This looks strange to me. Firstly, you’re making an HTTP request here, not HTTPS (you should prefix the address with https:// to make sure it does), and the Server header doesn’t report Caddy. So I don’t think you’re actually reaching Caddy here.

Are you sure your port forwarding is sending the request to the right machine? From the contents in the response, I see clink_login which from a quick google makes me think this is a response from Century Link, your ISP or your router. Something’s strange here.

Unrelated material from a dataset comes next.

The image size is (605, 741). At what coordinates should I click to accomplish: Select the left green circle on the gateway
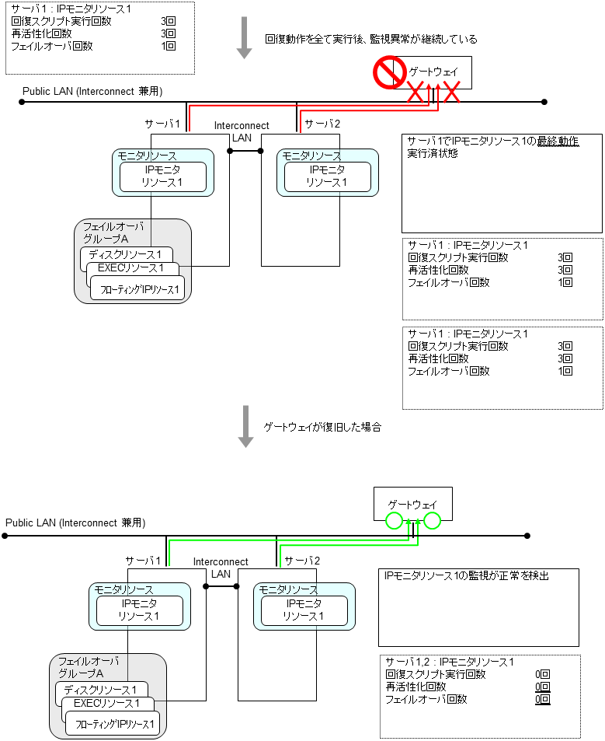coord(395,521)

This means Caddy tried to start issuance earlier, but wasn’t able to solve it, and now it can’t find the challenge data in storage. So the storage got in a bad state somehow. Not sure why.

Ports 80, 443 are definitely fowarded to my pc. I am behind a century link router. No telling what shenanigans go on there.

Is there something I should to do fix this? I can easily delete and recreate the caddy container now if that would fix it?

PS C:\Caddy> curl -v https://komga.troilus98.com
* Rebuilt URL to: https://komga.troilus98.com/
*   Trying 67.4.148.230...
* TCP_NODELAY set
* Connected to komga.troilus98.com (67.4.148.230) port 443 (#0)
* schannel: SSL/TLS connection with komga.troilus98.com port 443 (step 1/3)
* schannel: checking server certificate revocation
* schannel: sending initial handshake data: sending 190 bytes...
* schannel: sent initial handshake data: sent 190 bytes
* schannel: SSL/TLS connection with komga.troilus98.com port 443 (step 2/3)
* schannel: failed to receive handshake, need more data
* schannel: SSL/TLS connection with komga.troilus98.com port 443 (step 2/3)
* schannel: encrypted data got 1343
* schannel: encrypted data buffer: offset 1343 length 4096
* schannel: next InitializeSecurityContext failed: SEC_E_UNTRUSTED_ROOT (0x80090325) - The certificate chain was issued by an authority that is not trusted.
* Closing connection 0
* schannel: shutting down SSL/TLS connection with komga.troilus98.com port 443
* schannel: clear security context handle
curl: (77) schannel: next InitializeSecurityContext failed: SEC_E_UNTRUSTED_ROOT (0x80090325) - The certificate chain was issued by an authority that is not trusted.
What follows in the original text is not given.